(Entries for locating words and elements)
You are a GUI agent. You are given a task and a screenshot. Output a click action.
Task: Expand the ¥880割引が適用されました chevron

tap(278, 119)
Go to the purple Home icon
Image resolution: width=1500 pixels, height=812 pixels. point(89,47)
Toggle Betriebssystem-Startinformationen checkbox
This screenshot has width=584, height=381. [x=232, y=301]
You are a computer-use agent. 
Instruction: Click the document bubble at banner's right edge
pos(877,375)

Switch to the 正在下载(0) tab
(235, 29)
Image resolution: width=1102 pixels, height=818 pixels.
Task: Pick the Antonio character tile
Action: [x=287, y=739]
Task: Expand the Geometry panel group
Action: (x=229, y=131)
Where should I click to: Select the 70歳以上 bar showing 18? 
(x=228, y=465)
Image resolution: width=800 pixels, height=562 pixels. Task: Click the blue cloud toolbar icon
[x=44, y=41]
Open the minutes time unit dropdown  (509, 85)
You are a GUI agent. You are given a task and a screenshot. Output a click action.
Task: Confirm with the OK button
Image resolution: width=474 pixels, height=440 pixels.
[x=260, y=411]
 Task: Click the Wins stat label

- TASK BRIEF: Give all of the items above again, substituting "interface agent" for every occurrence of "GUI agent" and leaving everything else unchanged.

- TASK RESULT:
You are a interface agent. You are given a task and a screenshot. Output a click action.
Task: Expand the ¥880割引が適用されました chevron

tap(278, 119)
Go to the purple Home icon
Image resolution: width=1500 pixels, height=812 pixels. point(89,47)
Toggle Betriebssystem-Startinformationen checkbox
This screenshot has width=584, height=381. [x=232, y=301]
You are a computer-use agent. 
Instruction: Click the document bubble at banner's right edge
pos(877,375)

Switch to the 正在下载(0) tab
(235, 29)
Image resolution: width=1102 pixels, height=818 pixels.
Task: Pick the Antonio character tile
Action: [x=287, y=739]
Task: Expand the Geometry panel group
Action: (x=229, y=131)
Where should I click to: Select the 70歳以上 bar showing 18? 
(x=228, y=465)
Image resolution: width=800 pixels, height=562 pixels. Task: Click the blue cloud toolbar icon
[x=44, y=41]
Open the minutes time unit dropdown  (509, 85)
You are a interface agent. You are given a task and a screenshot. Output a click action.
Task: Confirm with the OK button
Image resolution: width=474 pixels, height=440 pixels.
[x=260, y=411]
 Task: Click the Wins stat label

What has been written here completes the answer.